Intraluminal Epidermal Growth Factor Affects Growth of N‐Methyl‐N‐nitrosourea‐initiated Rat Bladder Carcinoma

To confirm our recent finding that epidermal growth factor (EGF) appeared to contribute to the tumor‐enhancing effect demonstrated by normal rat urine, we conducted 2 experiments using our heterotopically transplanted rat urinary bladder model. In experiment 1, after a single dose (0.25 mg) of N‐methyl‐N‐nitrosourea (MNU), we intravesically administered EGF (0.5 ml of 500 ng/ml phosphate‐buffered saline) once a week for 30 weeks. Instillation of EGF induced a significantly larger number of tumors than did instillation of the vehicle (P=0.03).

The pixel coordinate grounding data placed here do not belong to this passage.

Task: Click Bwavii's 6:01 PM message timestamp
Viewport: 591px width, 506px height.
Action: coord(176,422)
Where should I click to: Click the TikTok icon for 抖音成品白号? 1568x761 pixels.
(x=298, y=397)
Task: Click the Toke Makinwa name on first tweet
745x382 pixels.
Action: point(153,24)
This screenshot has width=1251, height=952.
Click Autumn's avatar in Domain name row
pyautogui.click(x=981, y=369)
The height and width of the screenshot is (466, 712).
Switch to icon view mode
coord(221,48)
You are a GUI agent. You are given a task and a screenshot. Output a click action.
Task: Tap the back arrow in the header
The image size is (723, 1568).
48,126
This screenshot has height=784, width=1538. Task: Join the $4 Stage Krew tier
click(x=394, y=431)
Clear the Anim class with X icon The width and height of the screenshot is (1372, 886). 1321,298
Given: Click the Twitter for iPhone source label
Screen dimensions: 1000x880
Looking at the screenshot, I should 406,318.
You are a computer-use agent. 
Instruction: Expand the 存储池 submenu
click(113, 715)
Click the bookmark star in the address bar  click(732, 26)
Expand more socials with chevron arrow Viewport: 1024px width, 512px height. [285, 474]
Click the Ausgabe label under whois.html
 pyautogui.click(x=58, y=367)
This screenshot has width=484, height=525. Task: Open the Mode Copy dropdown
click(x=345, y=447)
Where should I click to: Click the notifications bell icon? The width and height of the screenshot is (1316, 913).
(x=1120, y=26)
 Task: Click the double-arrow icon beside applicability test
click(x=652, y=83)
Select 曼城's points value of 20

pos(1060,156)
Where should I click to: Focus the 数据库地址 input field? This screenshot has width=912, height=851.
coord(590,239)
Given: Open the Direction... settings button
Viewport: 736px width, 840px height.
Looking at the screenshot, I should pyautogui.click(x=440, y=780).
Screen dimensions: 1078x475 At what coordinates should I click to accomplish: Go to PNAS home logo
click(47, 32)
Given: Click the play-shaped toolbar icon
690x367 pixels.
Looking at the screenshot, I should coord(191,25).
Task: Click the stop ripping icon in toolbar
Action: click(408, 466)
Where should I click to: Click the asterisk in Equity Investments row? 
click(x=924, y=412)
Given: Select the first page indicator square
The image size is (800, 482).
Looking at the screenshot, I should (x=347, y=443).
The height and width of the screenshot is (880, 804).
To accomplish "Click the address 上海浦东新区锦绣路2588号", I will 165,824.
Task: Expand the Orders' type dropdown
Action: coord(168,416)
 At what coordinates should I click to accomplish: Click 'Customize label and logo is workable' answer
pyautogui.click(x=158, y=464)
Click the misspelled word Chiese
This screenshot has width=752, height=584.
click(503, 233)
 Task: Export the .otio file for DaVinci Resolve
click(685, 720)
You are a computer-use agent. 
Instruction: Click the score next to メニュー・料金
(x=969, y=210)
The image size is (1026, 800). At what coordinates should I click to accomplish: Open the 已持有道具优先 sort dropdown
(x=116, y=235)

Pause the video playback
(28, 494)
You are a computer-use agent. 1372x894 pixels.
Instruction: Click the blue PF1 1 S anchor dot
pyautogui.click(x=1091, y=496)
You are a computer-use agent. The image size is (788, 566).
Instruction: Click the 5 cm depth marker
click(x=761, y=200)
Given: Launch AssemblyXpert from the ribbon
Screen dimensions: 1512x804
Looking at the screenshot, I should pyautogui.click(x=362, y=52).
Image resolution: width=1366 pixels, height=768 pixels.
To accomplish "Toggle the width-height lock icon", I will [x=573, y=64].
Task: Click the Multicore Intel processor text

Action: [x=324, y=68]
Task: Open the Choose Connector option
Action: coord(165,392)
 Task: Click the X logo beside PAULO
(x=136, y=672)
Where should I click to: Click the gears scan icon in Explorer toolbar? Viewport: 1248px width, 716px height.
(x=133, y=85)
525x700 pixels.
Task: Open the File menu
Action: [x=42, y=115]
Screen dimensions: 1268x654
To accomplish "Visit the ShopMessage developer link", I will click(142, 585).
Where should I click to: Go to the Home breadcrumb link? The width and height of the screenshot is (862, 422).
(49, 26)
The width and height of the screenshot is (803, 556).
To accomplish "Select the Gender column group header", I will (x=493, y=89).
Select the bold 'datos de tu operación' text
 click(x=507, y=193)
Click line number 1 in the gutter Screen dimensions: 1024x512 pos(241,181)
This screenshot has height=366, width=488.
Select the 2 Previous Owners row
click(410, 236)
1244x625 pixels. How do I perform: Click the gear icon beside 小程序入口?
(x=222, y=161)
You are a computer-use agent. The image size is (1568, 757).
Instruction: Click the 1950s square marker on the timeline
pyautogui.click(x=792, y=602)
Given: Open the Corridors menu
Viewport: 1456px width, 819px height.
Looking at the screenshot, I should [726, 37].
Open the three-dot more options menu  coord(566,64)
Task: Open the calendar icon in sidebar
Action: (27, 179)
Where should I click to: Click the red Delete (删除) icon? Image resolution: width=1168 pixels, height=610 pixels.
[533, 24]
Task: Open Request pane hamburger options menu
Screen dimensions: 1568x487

EGF without MNU initiation did not induce tumors. In experiment 2, 2 groups received instillation of killed Escherichia coli (5 × 10(8) cells)/0.5 ml phosphate‐buffered saline once a week for 4 weeks to expand the MNU‐initiated cell population. Subsequent EGF treatment significantly increased the incidence of tumors (P=0.01). In the groups which did not receive killed E. coli, EGF treatment induced a significantly higher number of tumors than did vehicle treatment (P<0.001). All of the tumors were low‐grade, superficial transitional cell carcinomas. These observations indicate that EGF acts as a growth‐stimulating factor on dormant neoplastic cells and thereby increases the number of tumors.